Eine Kultur zu ändern ist hart. Das hat der US-amerikanische Ökonom Peter Drucker wunderbar im Zitat „Culture east strategy for breakfast“ zusammengefasst. Eine Kultur ist stärker als jede Strategie oder jeder Strategiewechsel. Kultur ist das unsichtbare Band, das in den Organisationen die Vergangenheit mit der Gegenwart verbindet. Sie ist die DNA der Organisation, die in Geschichten und Anekdoten lebt.

Aber sie ist änderbar! Mit den Menschen, die sie leben, und wenn die neue Kultur einen passenden besseren Schutzschirm bildet. Denn die alte Kultur weggenommen und alle im Regen stehen lassen, das befeuert nur die Wehmut, dass früher alles besser war.

Killt KI die IK?

Hand aufs Herz: Haben Sie in den vergangenen Monaten nicht auch schon ChatGPT oder ein anderes Programm etwa für die Erstellung von Bildern genutzt? Und wie war es? Meine Erfahrungen bei klassischen Textsorten wie einem Beschwerdebrief nach einem Flugausfall oder einem LinkedIn-Posting waren geradezu wunderbar: zeitsparend, sprachlich einwandfrei, präzise.

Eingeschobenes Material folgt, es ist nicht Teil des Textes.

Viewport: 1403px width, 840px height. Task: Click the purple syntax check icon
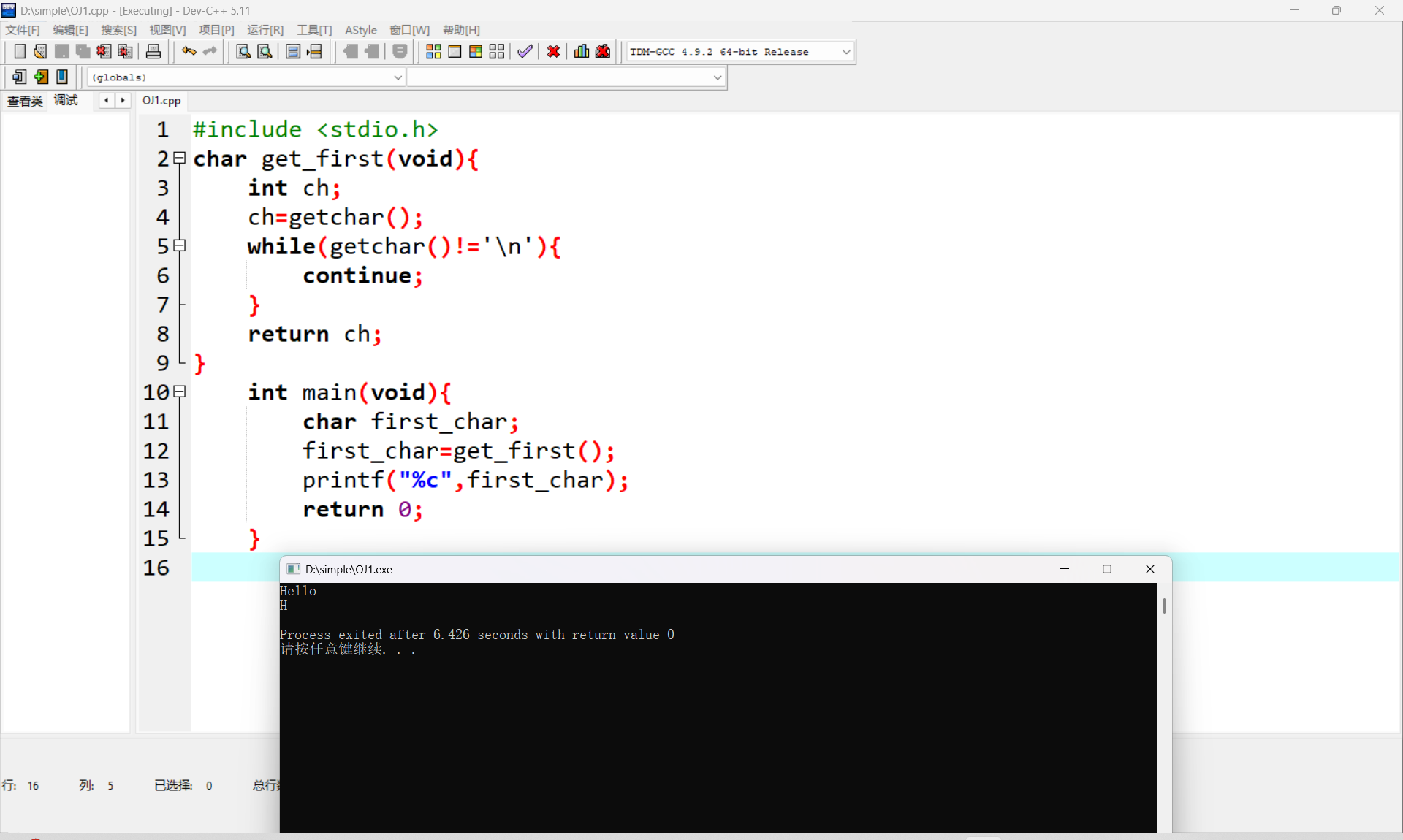(525, 51)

Heißt das nun, dass KI-Software die Texte formulieren kann, die interne Kommunikation übernimmt? Sie könnte ähnliche und passende Beiträge für verschiedene Mitarbeitermedien verfassen. Daraus Interview-Fragen und Antworten für einen Podcast erzeugen oder das Vorstandsbriefing für die kommende Town-hall-Veranstaltung schreiben. Denn Inhalte gibt es in den meisten Organisationen mehr als genug – die Aufbereitung wäre mit KI-Systemen deutlich schneller. Und die Gatekeeper-Funktion würde doch nicht wegfallen, denn Texte müssten weiterhin gelesen und freigegeben werden.

Aus meiner Sicht erlaubt die KI der internen Kommunikationsstelle eine Re-Positionierung. Die Zeitersparnis könnte sie bewusst nutzen. Etwa, um an neuen Konzepten zu arbeiten, die oft ewig in Schubladen stecken, wie echtes Employer Branding. Endlich Zeit, mit dem Management Board über Organisationskultur nachzudenken und neue Schritte zu wagen. Endlich das alte Intranet über Bord werfen und Formate testen, die es noch nie gab. Oder die Fehlerkultur des Unternehmens endlich verbessern… Themen gibt es für die IK genug. Mein Appell an alle IK-Verantwortlichen: Traut Euch, die KI zu nutzen, um Eurer Abteilung oder Stabsstelle den Wert zu geben, die sie haben sollte: strategisch, steuern und vorausblickend.

Übrigens: Ich habe mir auch einen Artikel zu diesem Thema „KI und IK“ vorschlagen lassen. Er hat mir aber nicht gefallen; zu allgemein, zu zaghaft. Daher mussten Sie meine Meinung zum Thema lesen.